HISTOIRE DE LA PENDULE ATMOS

Ce n'est pas d'hier que datent les effort en vue de réaliser des horloges perpétuelles. La première de toutes les machines indicactrices du temps est en effet perpétuelle par définition, puisqu'elle emploie comme moteur le soleil ou les étoiles que nous n'avons aucun besoin de remonter. Le cadran solaire est par essence une horloge perpétuelle. Il était tout naturel que les esprits ingénieux cherchassent à trouver aux instruments mécaniques une source de mouvement automatique. Le chapitre XI des Mirabilia chronometrica, au neuvième livre des Technica curiosa du Père Schott, porte le titre de Horometra perpetua. Il indique d'abord les conditions générales de la perpétuité de l'indication de l'heure, puis donne des moyens de constriure des horloges perpétuelles avec l'aide du feu, de l'air, de l'eau, de la terre et des éléments mixtes. Les Technica curiosa furent édités pour lapremière fois en 1664. C'est l'année précédente que Dom Dominique Martinelli, de Spolète, avait publié à Venise un petit ouvrage intitulé Horologi elementari...fatti con l'acqua, la terra, l'aria et col fuocco, qu'il ne faudrait pas confondre avec le travail de Gaspard Schott malgré la similitude du titre. Les systèmes proposés par Dom Martinelli ne visent pas en effet à la perpétuité du mouvement, mais seulement à l'utilisation des éléments naturels, comme puissance motrice.
Dans la proposition 50, Schott propose l'emploi d'une sorte de moulin à vent. Il en donne la description sommaire. Il indique ensuite la possibilité d'utiliser Aeris rarefactiones et condensationes, c'est-à-dire les dilatations et contractions successives de l'athmosphère.
Cette suggestion a été reprise  par la suite, mais sans aboutir. Le moulin à vent a été proposé par Leplat. On trouve la description de son système, fort encombrant, au tome VII des Machines approuvées par l'Académie, de Gallon. Il a été également utilisé par Lepaute, qui lui consacre au chapitre de son Traité d'horlogerie. Mais ces deux tentatives, qui n'utilisent que la vitesse du vent, étaient vouées à l'insuccès.

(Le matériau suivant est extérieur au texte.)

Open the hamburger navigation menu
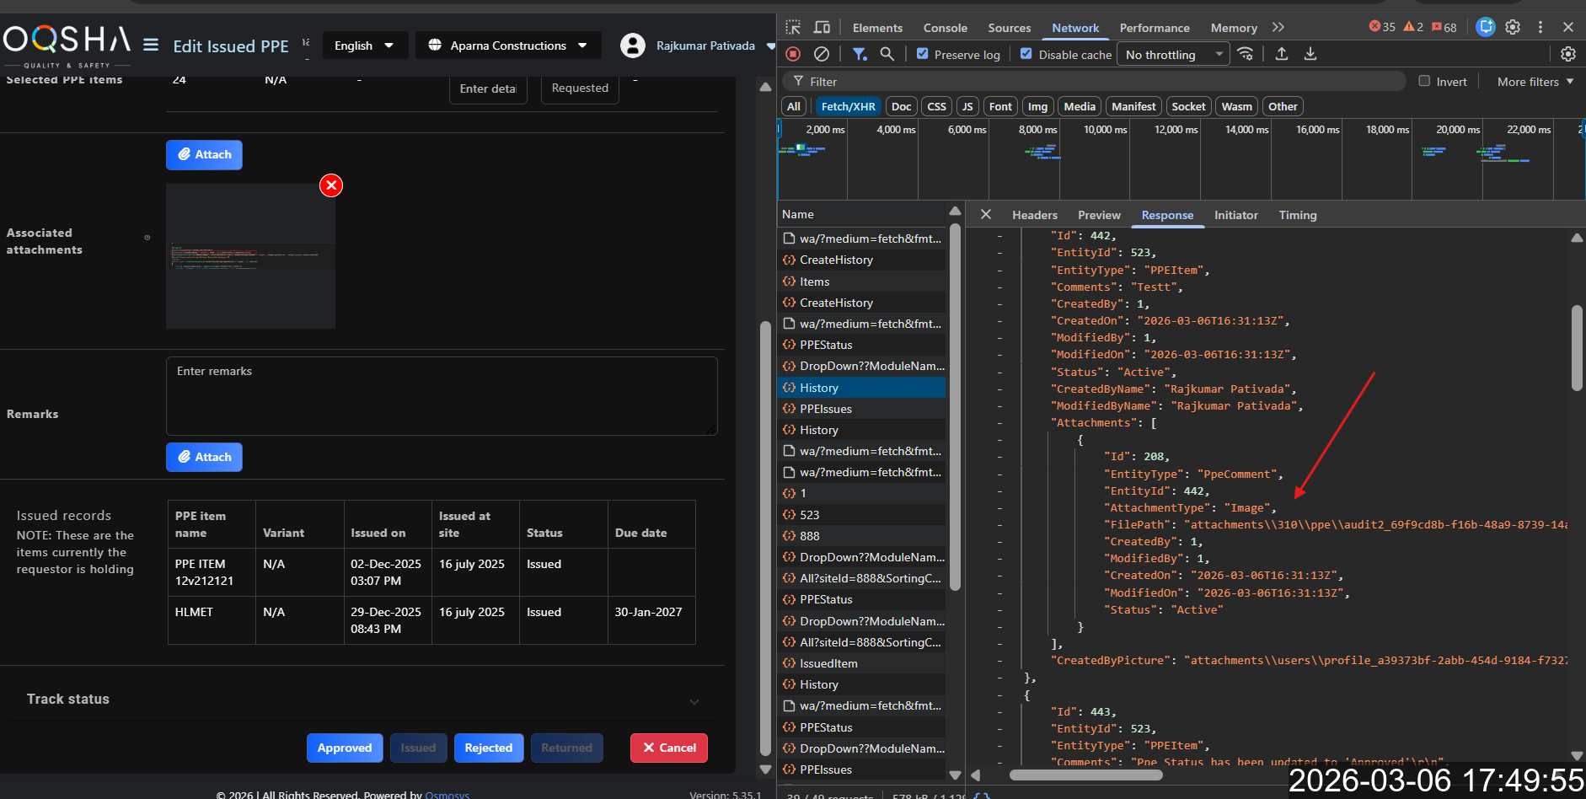Screen dimensions: 1586x799 (x=151, y=45)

Le problème du mouvement perpétuel semblait insoluble, à tel point que l'Académie des sciences met au panier sans prendre la peine de les lire les innombrables mémoires qu'elle reçoit  sur cet objet et dont les auteurs prétendent tous avoir découvert la clefs du mystère. Un Neuchatelois a pourtant fait mieux que d'envoyer un mémoire à l'académie des sciences. L'ingénieur Jean-Léon Reutter, fils de Max Reutter, directeur des finances de la ville de Neuchatel, a construit, après de patientes recherches (qui ont duré plus de dix années) la première pendule perpétuelle.

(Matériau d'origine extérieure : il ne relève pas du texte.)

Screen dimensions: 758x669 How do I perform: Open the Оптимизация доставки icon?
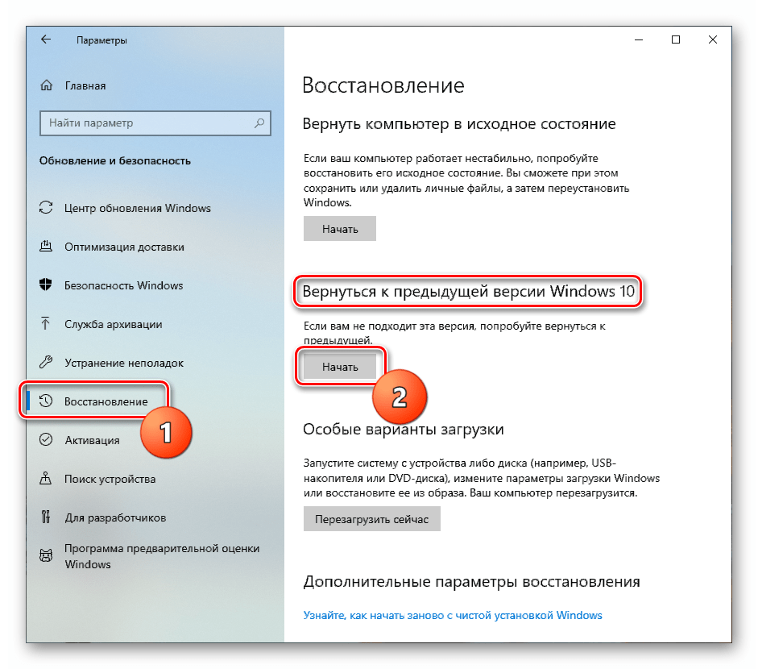tap(46, 247)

Reutter a imaginé d'utiliser la pression atmosphèrique et les variations de temperature comme force propulsive de son horloge. Nous avons vu que d'autres que lui avaient eu cette idée, mais leur erreur fut de vouloir se servir de cette force pour actionner un mouvement d'horlogerie ordinaire car elle est beaucoup trop faible pour fournir un tel travail.
Le grand mérite de Reutter est d'avoir découvert un mouvement d'horlogerie absolument nouveau, qui dépense mille fois moins de force qu'un mouvement ordinaire et qui permet, par conséquent, de se contenter de la seule pression atmosphèrique. En 1928, il construit deux horloges qui d'après ses prévisions de l'époque continueront de fonctionner pendant dix mille ans; soit jusqu'à l'usure complète de mécanisme.
Après des études L'institut de technologie fédérale de Zurich (1917 à 1921) puis à l'école supérieure d'éléctricité de Paris (1922 à 1923), Reutter a été aidé et soutenu par une société française, La compagnie générale de Radiologie de Paris (située à Courbevoie), qui fabrique la pendule et le nomme directeur du nouveau département "horloge" le 1 Juin 1929.